- Opening Delimiter -
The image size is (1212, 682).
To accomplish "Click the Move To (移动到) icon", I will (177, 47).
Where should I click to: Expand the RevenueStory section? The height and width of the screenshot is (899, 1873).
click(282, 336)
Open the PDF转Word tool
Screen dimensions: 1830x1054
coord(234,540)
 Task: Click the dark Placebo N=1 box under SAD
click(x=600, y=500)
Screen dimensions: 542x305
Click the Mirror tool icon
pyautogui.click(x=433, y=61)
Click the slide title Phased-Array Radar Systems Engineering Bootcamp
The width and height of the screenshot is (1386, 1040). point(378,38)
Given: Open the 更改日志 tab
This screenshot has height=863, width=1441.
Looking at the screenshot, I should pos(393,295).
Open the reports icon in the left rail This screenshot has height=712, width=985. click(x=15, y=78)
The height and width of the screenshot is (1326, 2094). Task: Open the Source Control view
- Closing Delimiter -
## Problem
Please transcribe every entry above exactly as it appears.

## Exercise output
The image size is (1212, 682).
To accomplish "Click the Move To (移动到) icon", I will (177, 47).
Where should I click to: Expand the RevenueStory section? The height and width of the screenshot is (899, 1873).
click(282, 336)
Open the PDF转Word tool
Screen dimensions: 1830x1054
coord(234,540)
 Task: Click the dark Placebo N=1 box under SAD
click(x=600, y=500)
Screen dimensions: 542x305
Click the Mirror tool icon
pyautogui.click(x=433, y=61)
Click the slide title Phased-Array Radar Systems Engineering Bootcamp
The width and height of the screenshot is (1386, 1040). point(378,38)
Given: Open the 更改日志 tab
This screenshot has height=863, width=1441.
Looking at the screenshot, I should pos(393,295).
Open the reports icon in the left rail This screenshot has height=712, width=985. click(x=15, y=78)
The height and width of the screenshot is (1326, 2094). Task: Open the Source Control view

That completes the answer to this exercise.